EXERCISE MATERIAL Block Start
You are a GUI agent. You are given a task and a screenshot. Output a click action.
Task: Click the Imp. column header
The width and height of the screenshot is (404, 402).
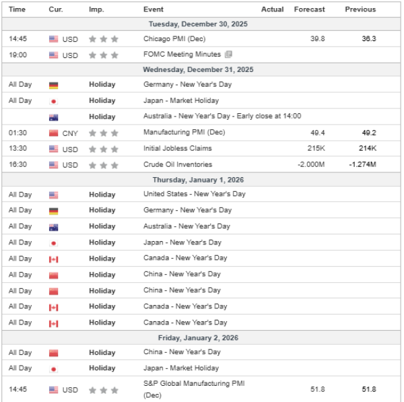[x=96, y=9]
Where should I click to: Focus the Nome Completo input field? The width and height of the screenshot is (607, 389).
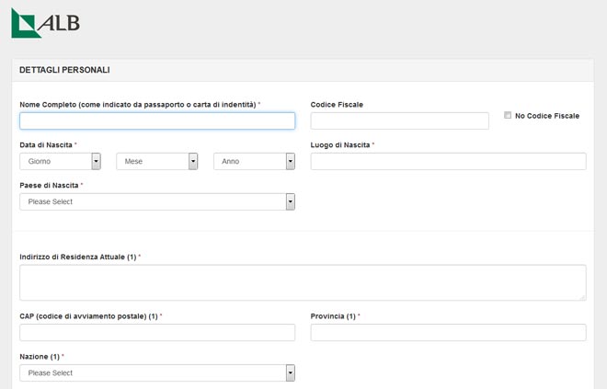point(156,120)
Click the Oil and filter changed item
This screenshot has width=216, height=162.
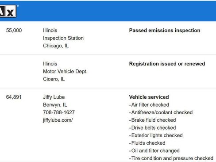click(x=154, y=150)
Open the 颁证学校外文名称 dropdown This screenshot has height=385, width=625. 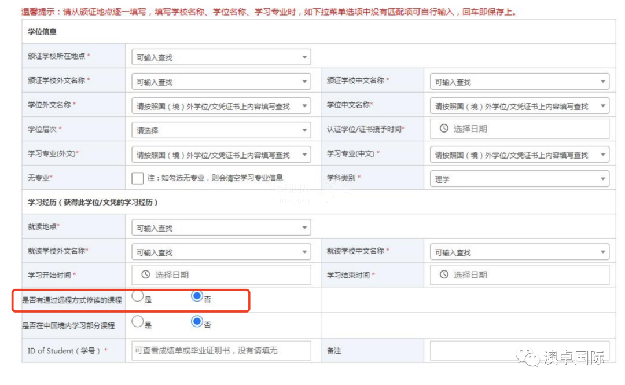(221, 82)
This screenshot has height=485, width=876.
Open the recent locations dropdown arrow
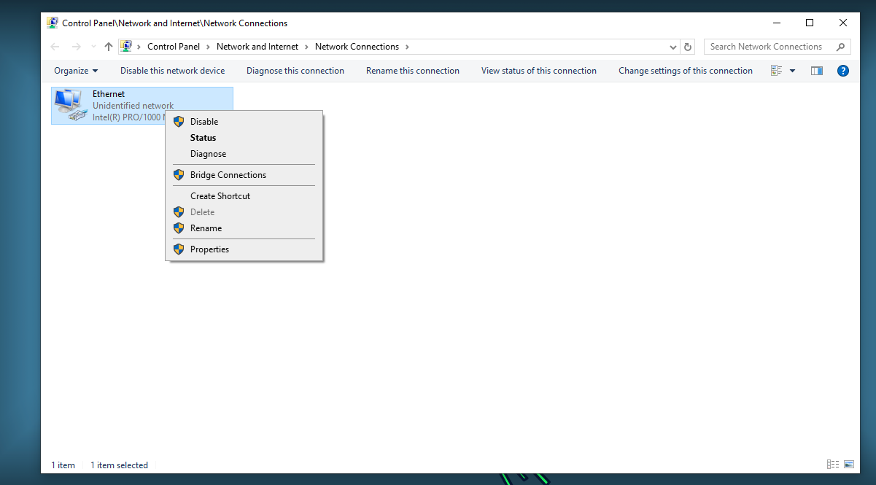[x=93, y=47]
EXERCISE MATERIAL Block End
TASK GOAL: The expected output is the exact run of lines from the one containing "This screenshot has height=485, width=876." through the final line of the data above, both ends included, with no pictures.

RESPONSE TO THIS EXERCISE:
This screenshot has height=485, width=876.
Open the recent locations dropdown arrow
[x=93, y=47]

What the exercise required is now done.